§ **Required work**
1 - Check each statement against the essay on Trump and reality, answering yes or no and quoting the exact words that decide it: (a) The writer claims to be a psychologist. (b) The debate mentioned took place on a Monday night. (c) The wall is described as built out of money, denial, and meanness.
2 - Carry on the essay on Trump and reality, picking up right after its final sentence.

§ **Given text**
Trump’s Disagreement with Reality
You can disagree with a policy. You can disagree with an action. You can disagree with an interpretation or an assumption or even a worldview. But when you disagree with reality, you are either lying to others or lying to yourself.
Which category Mr. Trump’s disorder falls into is a mystery to me: probably both. I am not a psychologist (if I were, this election would have exploded my head months ago), but I am fascinated by what must go on in that orange head.
One of my favorite moments during the presidential debate Monday night was Hillary’s line, “Donald, I know you live in your own reality.”
Bingo. I think that’s quite true.
A Big, Beautiful Wall
The Republican candidate’s brain seems to function like a second or third-grader’s. It’s motivated by wanting people to notice him and praise him, wanting to appear grand while always knowing underneath that he’s never going to be good enough to please Daddy.
I think he got emotionally stunted in elementary school and simply never grew into an adult who accepts and operates within reality. He does not have a moral center because he never matured enough to develop one. Instead, he built a “big, beautiful wall” around himself so that nothing and nobody could hurt him. He built it out of money and denial and meanness. And behind his wall, he hides from reality and launches tweets at anyone who disagrees with him.
Sadly, I believe his emotional immaturity and false reality ballooned into a personality disorder. At least one. But there I go again, trying to diagnose him. I have a terrible need to understand this entity that is threatening my country and the world.
Recovery is an Option, Mr. Trump
I wonder sometimes if the reason the man creeps so deeply into my psyche is that I can relate at some level. I struggle against the very same bugaboos that haunt him, the need for praise and recognition, the belief that my way is the only way, the insecurity that drives grandiosity — all driven by fears.

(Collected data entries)
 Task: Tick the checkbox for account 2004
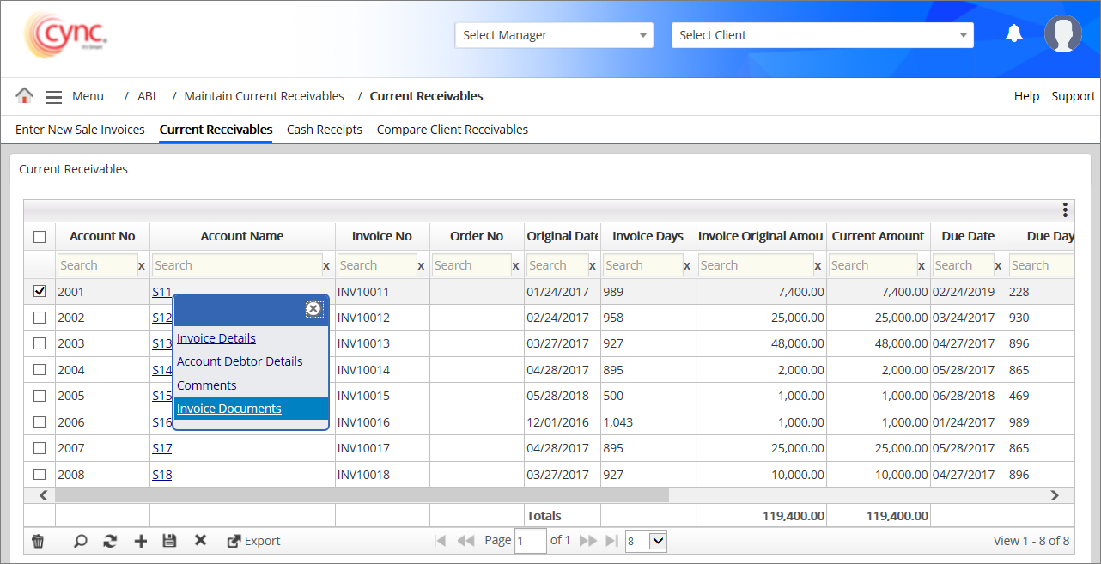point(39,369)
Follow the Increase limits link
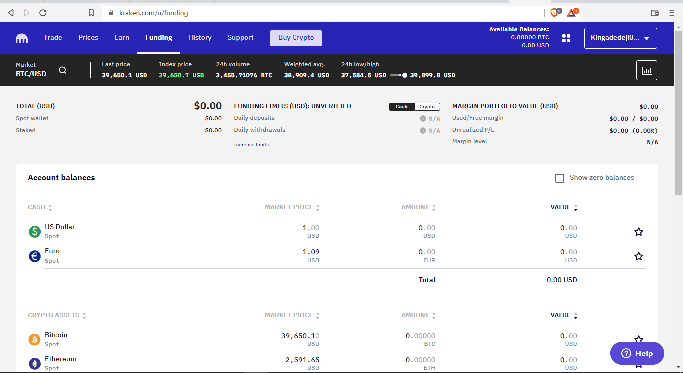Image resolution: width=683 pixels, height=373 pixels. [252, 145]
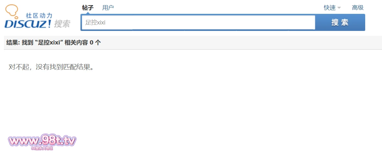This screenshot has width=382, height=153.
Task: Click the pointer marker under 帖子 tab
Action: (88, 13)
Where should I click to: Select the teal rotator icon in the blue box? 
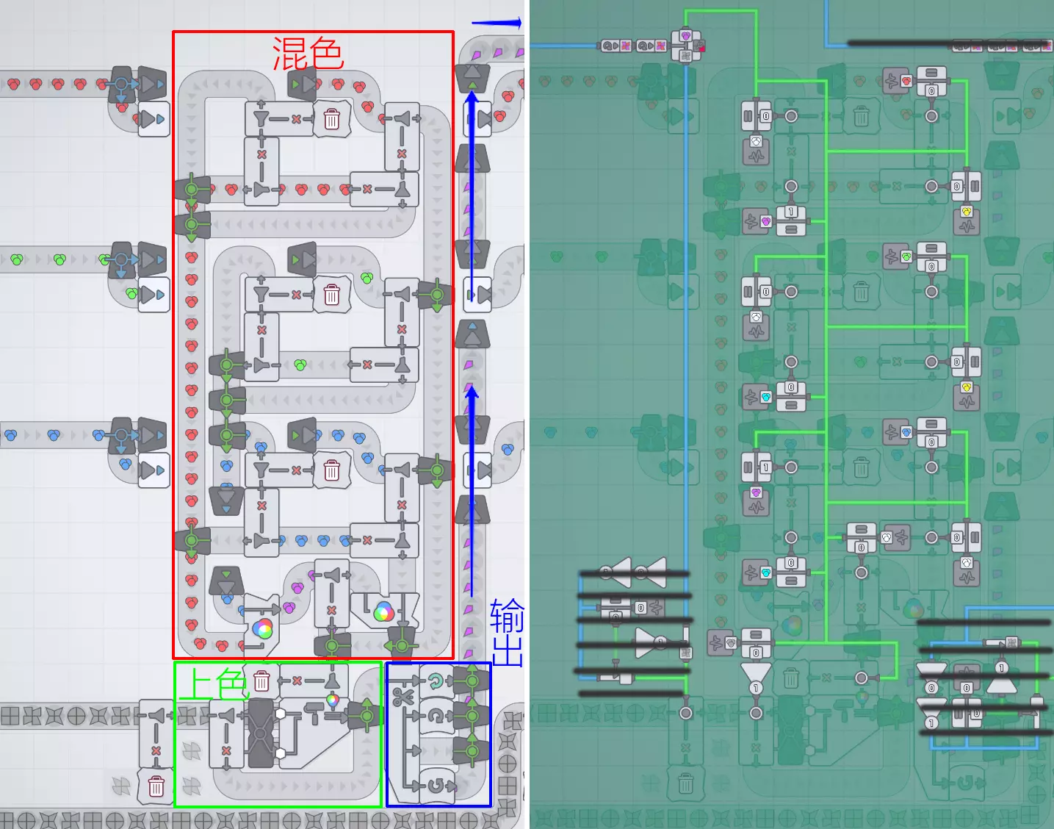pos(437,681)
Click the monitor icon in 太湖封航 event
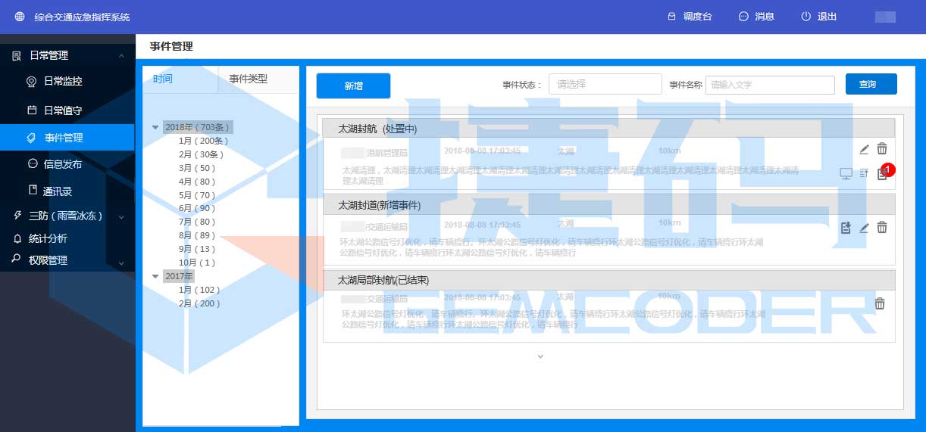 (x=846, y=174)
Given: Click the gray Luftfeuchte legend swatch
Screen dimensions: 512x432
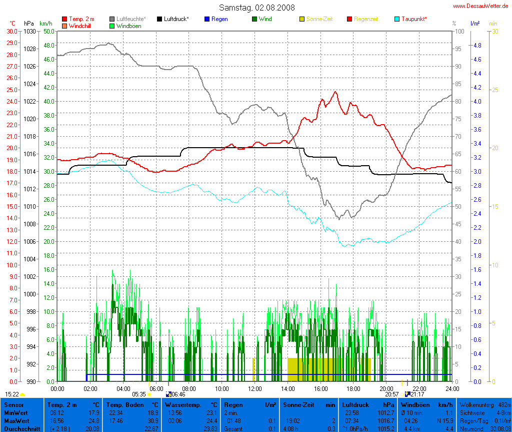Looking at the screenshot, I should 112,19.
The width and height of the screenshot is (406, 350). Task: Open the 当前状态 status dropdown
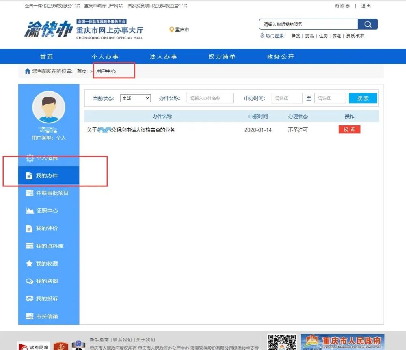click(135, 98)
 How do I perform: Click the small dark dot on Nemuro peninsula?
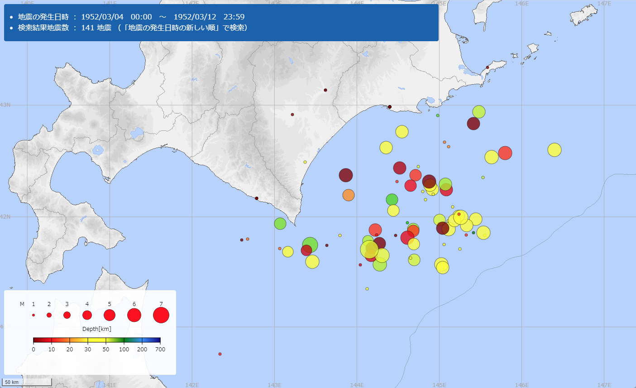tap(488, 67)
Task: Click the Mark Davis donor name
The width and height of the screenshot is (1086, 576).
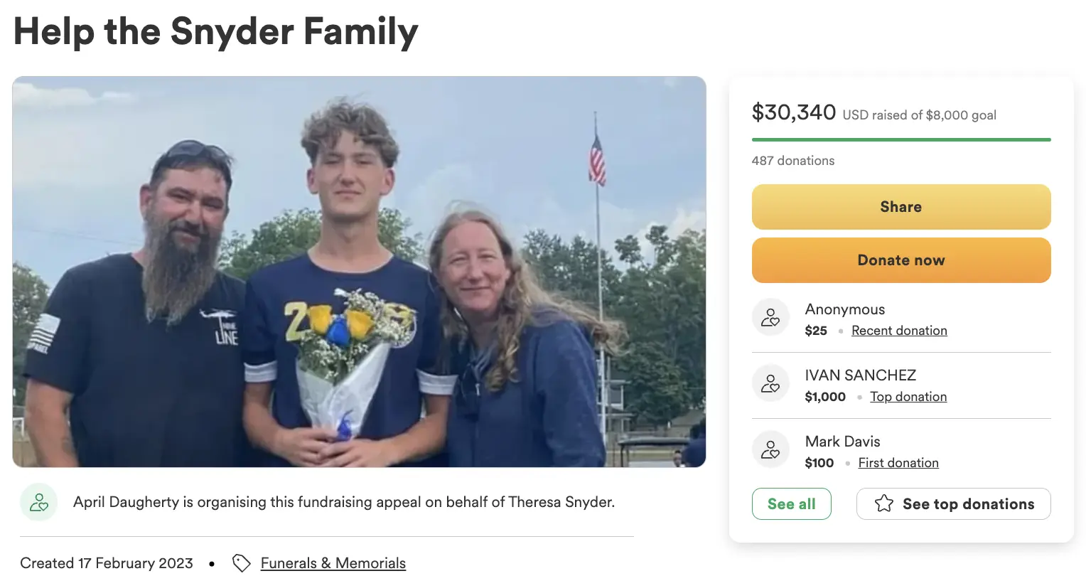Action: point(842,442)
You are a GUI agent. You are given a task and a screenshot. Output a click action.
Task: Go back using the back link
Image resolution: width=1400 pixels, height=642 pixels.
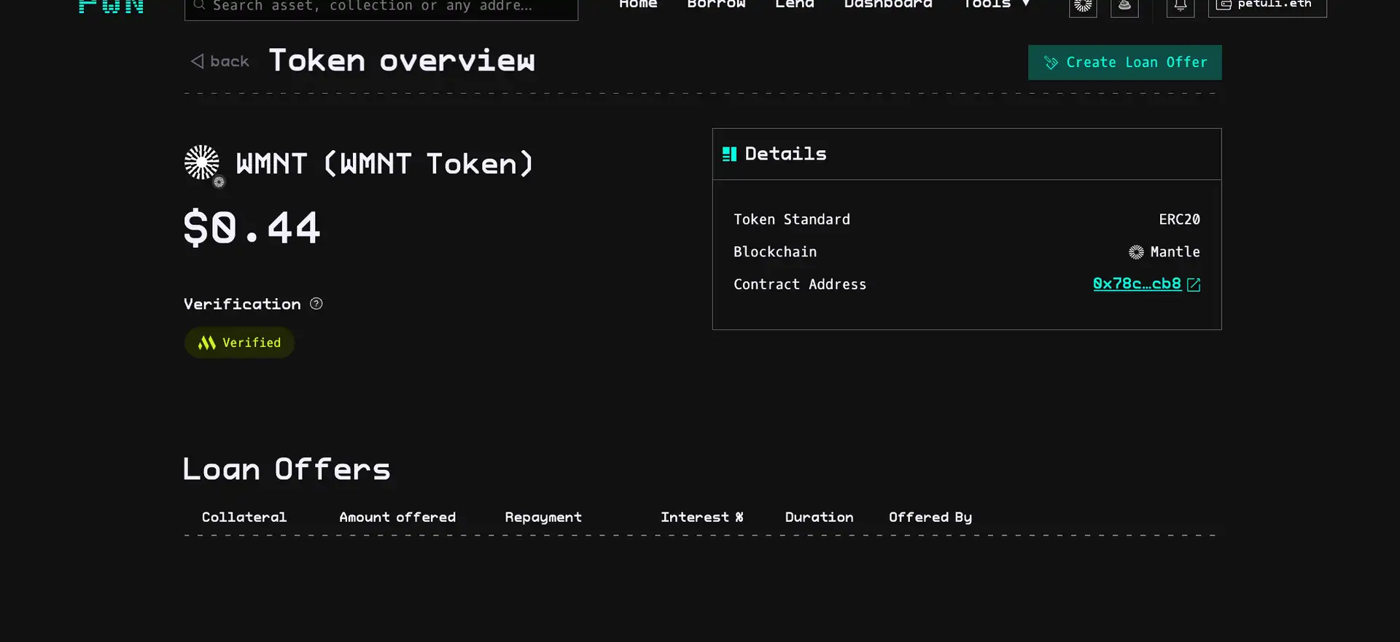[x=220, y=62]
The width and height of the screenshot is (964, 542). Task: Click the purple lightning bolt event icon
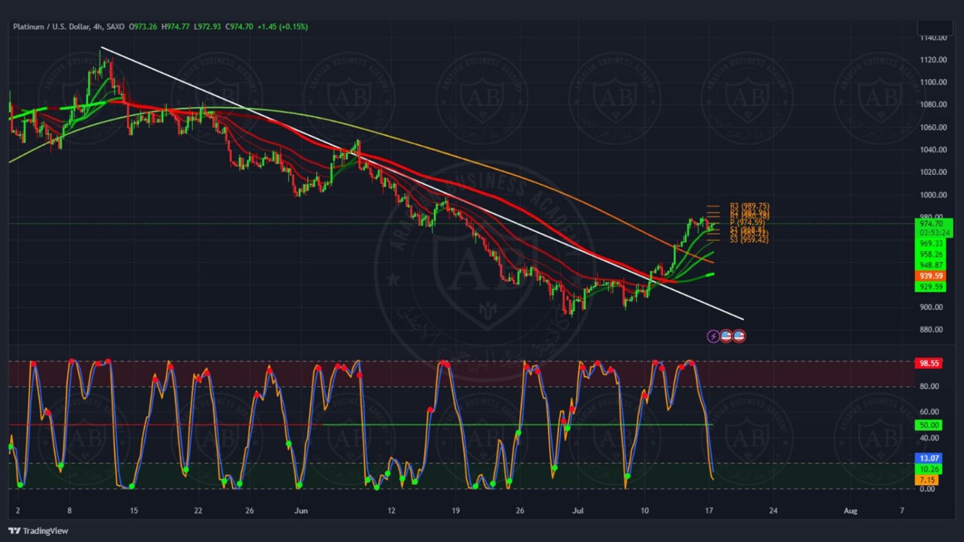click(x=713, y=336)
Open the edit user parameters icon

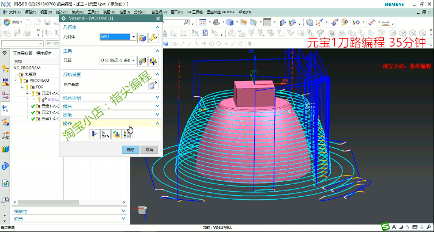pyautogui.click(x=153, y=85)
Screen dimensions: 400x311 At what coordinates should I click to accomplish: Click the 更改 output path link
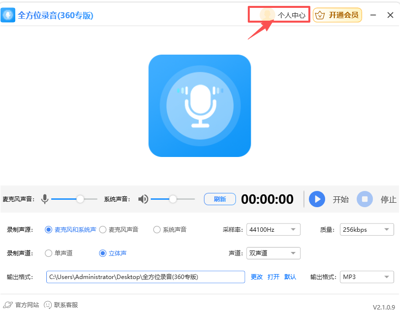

§ **Answers to the exercises**
1 -
(a) No: "I am not a psychologist"
(b) Yes: "during the presidential debate Monday night"
(c) Yes: "He built it out of money and denial and meanness."

2 -
But I’ve worked crazy-hard to recover from my brokenness. It’s meant humbling myself and accepting hard truths. Through spiritual pursuits and practices, honest relationships, psychotherapy, and twelve-step recovery for various emotional addictions, I have escaped the house of mirrors with no true center where I used to live and am coming into an entirely new reality. One where I am good enough: beloved, even.
I get how emotional pain can leave you stranded in your own reality, isolated and afraid. I am sad for you, Donald.
Let’s Face Reality
But what of Trump’s followers? That’s a harder question and one that I hesitate to address because I don’t want to come across as telling anyone that my reality is correct and theirs is incorrect. There’s enough of that going around, and it’s part of what’s bringing our country down.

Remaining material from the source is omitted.